4.〈數學史融入『對數』教學活動的實作心得〉(陳啟文撰)

5.〈數學焦慮之研究〉(蔡文標撰)

其中第134篇都涉及HPM,其『中、英文摘要』轉載如下,歡迎大家批評指教。

 

摘要:

•〈評《高中數學》第一冊第一章的『邏輯概念』內容〉(洪萬生撰)

        本文針對高中數學教師極感困擾的高一課程『邏輯單元』提出評論,內容涵蓋六種版本,分別是『三民版』、『翰林版』、『康熙版』、『龍騰版』、『南一版』以及『正中版』。這些教科書編者在編寫此一單元時,對於邏輯學知識本身及其如何納入數學教材,欠缺比較正規的認識或理解,因此,他們在書寫時運用了相當多的『非形式』用語,從而也無助於教師與學生釐清數學 vs. 邏輯的關係。本文採取歷史進路,凸顯『命題』與『論證』的意義,然後,再據以評論上述各教科書的缺失或不足。鑒於本文所指陳的一些問題,筆者建議『邏輯』單元移到高一上課程的『附錄』,或者乾脆移到高三下學期。至於修訂的主要內容,則請編者或修訂者務必認真地區分『有效邏輯推論』與『數學命題真假』。同時,邏輯用詞也應該精確,以免喪失它們被引進高中數學教材的美意。

關鍵詞:高中數學、邏輯單元、命題、論證

        This article is devoted to a critical review on the “logic” topic of the current senior high school mathematics textbooks in Taiwan.  Among the six editions of the textbooks published by six different publishers, their editors fail to understand, in a “formal” way, what is logic about and how logic should be incorporated into mathematics curriculum.  This is due apparently to their use of “informal” terminology in the presentation of the topic.  Therefore, it does no help to student’s understanding of logic and its relation to mathematics.  In this article, I adopt a historical approach to explore meaning of proposition and argumentation, which is, in turn, used to comment on the topic of the textbooks.  As a conclusion, I urge the editors in their revisions of the textbooks to move the topic either to become an appendix to the textbooks used for the first semester of the senior high school students or that used for the last semester of the senior high school students.  As for the content recommended for revision, I also suggest that the editors should seek to clarify the distinction between “valid logical inference” and “truth of mathematical proposition”.  In addition, logic terms should also be presented precisely in order to make sense of the introduction of logical concepts to the mathematical textbook.  

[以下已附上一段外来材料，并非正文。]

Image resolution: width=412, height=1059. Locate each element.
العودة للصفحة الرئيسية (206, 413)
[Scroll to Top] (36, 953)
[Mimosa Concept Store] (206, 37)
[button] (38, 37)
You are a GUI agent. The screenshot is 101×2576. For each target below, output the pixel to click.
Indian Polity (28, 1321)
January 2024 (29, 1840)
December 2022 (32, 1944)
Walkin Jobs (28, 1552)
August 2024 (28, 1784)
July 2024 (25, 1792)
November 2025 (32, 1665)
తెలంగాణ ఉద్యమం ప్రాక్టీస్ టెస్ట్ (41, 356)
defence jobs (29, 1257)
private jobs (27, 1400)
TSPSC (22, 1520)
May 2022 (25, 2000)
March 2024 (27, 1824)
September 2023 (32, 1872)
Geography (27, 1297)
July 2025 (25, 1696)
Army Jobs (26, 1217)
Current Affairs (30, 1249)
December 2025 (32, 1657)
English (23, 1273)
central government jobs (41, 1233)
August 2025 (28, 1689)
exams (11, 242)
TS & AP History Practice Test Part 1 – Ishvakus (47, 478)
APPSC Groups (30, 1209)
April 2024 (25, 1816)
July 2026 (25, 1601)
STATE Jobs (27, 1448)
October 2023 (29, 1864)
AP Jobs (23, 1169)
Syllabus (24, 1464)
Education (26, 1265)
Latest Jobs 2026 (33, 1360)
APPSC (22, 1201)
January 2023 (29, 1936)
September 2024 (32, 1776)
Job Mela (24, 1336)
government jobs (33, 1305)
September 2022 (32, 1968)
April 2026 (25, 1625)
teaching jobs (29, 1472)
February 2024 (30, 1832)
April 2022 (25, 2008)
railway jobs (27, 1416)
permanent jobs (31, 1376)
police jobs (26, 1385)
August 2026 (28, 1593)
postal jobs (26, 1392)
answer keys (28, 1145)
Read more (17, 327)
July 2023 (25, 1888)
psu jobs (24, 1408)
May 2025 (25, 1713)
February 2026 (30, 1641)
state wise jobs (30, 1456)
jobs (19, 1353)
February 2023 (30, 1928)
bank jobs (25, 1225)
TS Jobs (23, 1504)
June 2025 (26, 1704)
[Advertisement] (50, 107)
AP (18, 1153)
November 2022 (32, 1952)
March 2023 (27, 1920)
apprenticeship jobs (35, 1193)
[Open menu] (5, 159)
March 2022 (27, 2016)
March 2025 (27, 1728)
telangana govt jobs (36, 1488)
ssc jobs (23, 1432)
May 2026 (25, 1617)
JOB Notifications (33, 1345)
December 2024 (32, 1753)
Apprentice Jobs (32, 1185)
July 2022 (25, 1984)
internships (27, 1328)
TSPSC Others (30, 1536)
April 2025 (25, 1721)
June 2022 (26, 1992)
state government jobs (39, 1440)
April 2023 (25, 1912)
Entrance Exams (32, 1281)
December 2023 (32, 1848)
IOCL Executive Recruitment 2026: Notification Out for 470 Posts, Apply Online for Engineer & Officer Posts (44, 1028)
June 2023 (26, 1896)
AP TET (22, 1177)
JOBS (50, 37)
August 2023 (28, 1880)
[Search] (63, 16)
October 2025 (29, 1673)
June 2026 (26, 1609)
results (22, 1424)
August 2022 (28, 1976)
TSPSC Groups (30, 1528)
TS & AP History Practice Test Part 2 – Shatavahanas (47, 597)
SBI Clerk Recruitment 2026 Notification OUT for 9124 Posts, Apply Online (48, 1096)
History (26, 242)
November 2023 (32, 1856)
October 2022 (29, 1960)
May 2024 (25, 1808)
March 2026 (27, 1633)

Key words: senior high school mathematics, logic topic, proposition, argumentation.

 

•〈學習單教案設計的一個例子-圓錐曲線〉(蘇惠玉撰)

在現行高中數學課程中,由於直角座標系的引入,以代數符號操弄為主的解析幾何成為主流,導致學生對幾何概念的瞭解,變得零散瑣碎。本文以圓錐曲線的教學為例,藉著學習單的設計,將圓錐曲線的相關史料引入,譬如阿波羅尼斯《錐線論》中的「正焦弦」觀念,結合「圓錐截痕」與「圓錐曲線方程式」這兩個表徵。本學習單的目標,在於提供學生對於幾何物件的學習另一角度的思考,並期望學生因而對於所學的幾何物件,有較全面性的瞭解。最後,我們也附上實施後學生的回饋與筆者的使用建議,以供大家參考。

關鍵詞:數形合一,圓錐截痕,正焦弦。

In senior high school mathematical curriculum, with the introduction of coordinate system, manipulating algebraic symbolism comes to dominate the core in the learning of analytic geometry.  Students’ appreciation of geometrical concepts turns out to be messy and trifling.  This article takes for example the teaching of conic sections.  By designing worksheets, teachers can introduce the historical material about conic sections to students.  Using the object “latus rectum” in Conics of Apollonius, we can connect “conic sections” -- geometrical representation of the curve, with “the equation of conic sections” -- algebraic representation of the curve.  The goal of these worksheets is to help students think from another angle about geometrical entities, with the hope that students can come to understand a whole picture of the subject.  This article concludes with the feedbacks from my students and my suggestions on how to use these worksheets.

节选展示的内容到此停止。